## Direction
Copy the entries that begin with the line containing "Task: Click the P label" and end with the line containing "Action: [x=295, y=131]", with "post" substituted for "stake" and nothing else altered.
************
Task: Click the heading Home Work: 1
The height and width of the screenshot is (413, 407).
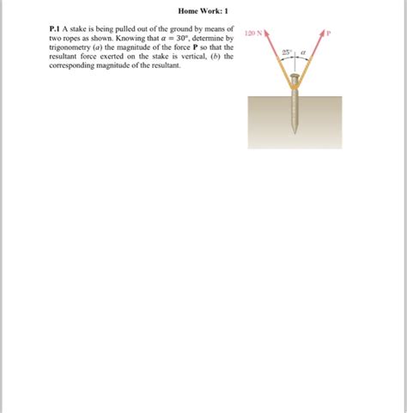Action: [x=203, y=11]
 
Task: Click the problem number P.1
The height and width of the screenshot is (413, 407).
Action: [x=55, y=29]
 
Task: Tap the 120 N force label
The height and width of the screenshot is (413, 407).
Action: [x=252, y=33]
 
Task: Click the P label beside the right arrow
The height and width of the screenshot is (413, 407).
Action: [x=327, y=34]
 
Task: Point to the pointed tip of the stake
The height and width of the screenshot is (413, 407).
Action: [x=295, y=131]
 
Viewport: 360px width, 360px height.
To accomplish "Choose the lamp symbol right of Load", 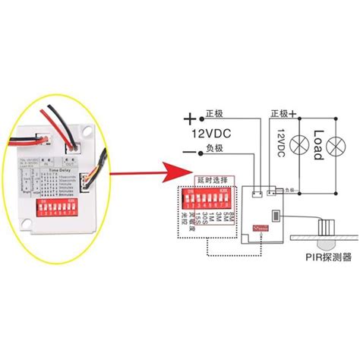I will pos(336,141).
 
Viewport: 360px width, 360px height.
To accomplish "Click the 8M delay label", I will pos(231,216).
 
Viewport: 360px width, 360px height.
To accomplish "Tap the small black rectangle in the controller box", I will pos(277,211).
************
## Task solution
Task: Click the P label beside the right arrow
The height and width of the screenshot is (413, 407).
Action: [x=327, y=34]
 
Task: Point to the pointed tip of the post
The height and width of the screenshot is (413, 407).
Action: [x=295, y=131]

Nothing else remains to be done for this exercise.